Quick Links

Re: Adding REPACK [concurrently]

From:	Antonin Houska <ah(at)cybertec(dot)at>
To:	Andres Freund <andres(at)anarazel(dot)de>
Cc:	Mihail Nikalayeu <mihailnikalayeu(at)gmail(dot)com>, Amit Kapila <amit(dot)kapila16(at)gmail(dot)com>, Alvaro Herrera <alvherre(at)alvh(dot)no-ip(dot)org>, Srinath Reddy Sadipiralla <srinath2133(at)gmail(dot)com>, Matthias van de Meent <boekewurm+postgres(at)gmail(dot)com>, Pg Hackers <pgsql-hackers(at)lists(dot)postgresql(dot)org>, Robert Treat <rob(at)xzilla(dot)net>
Subject:	Re: Adding REPACK [concurrently]
Date:	2026-04-15 14:50:11
Message-ID:	25514.1776264611@localhost
Views:	Whole Thread \| Raw Message \| Download mbox \| Resend email
Thread:
Lists:	pgsql-hackers

Andres Freund <andres(at)anarazel(dot)de> wrote:

> On 2026-04-14 15:37:56 +0200, Antonin Houska wrote:
> > Andres Freund <andres(at)anarazel(dot)de> wrote:
> >
> > > On 2026-04-12 15:31:20 +0200, Mihail Nikalayeu wrote:
> > > > Instead of cancelling the backend entered the deadlock detector - it
> > > > cancel some another (nearest hard edge) until it is possible to get the
> > > > lock (either by
> > > > reordering or directly).
> > >
> > > I don't think that's as good.

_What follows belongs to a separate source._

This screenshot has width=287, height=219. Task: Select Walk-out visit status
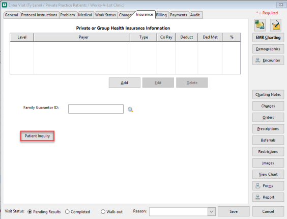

The problem is that that way you're only
> > > detecting the deadlocks once they have materialized (i.e. once repack actually
> > > does the lock upgrade), rather than cancelling when we know that the problem
> > > starts.
> >
> > This is my hack that tries to do that.
>
> I still think this needs to be in the deadlock detector. The lock cycle just
> needs to be a bit more complicated for a hack in JoinWaitQueue not to work.
> There's no guarantee that the wait that triggers the deadlock is actually on
> the relation being repacked.

ok, I see.

I thought of a "hypothetical graph", which would include the to-be-granted
lock, but the major issue is that it will not work correctly without the
locking the LMGR's LW locks we do in CheckDeadLock():

for (i = 0; i < NUM_LOCK_PARTITIONS; i++)
LWLockAcquire(LockHashPartitionLockByIndex(i), LW_EXCLUSIVE);

And obviously, doing this each time we want to insert a lock into the queue
would be bad for performance. It's even mentioned in the storage/lmgr/README
that the current approach is optimistic, so I think that major rework would be
needed if we wanted to entirely avoid waiting that leads to deadlock.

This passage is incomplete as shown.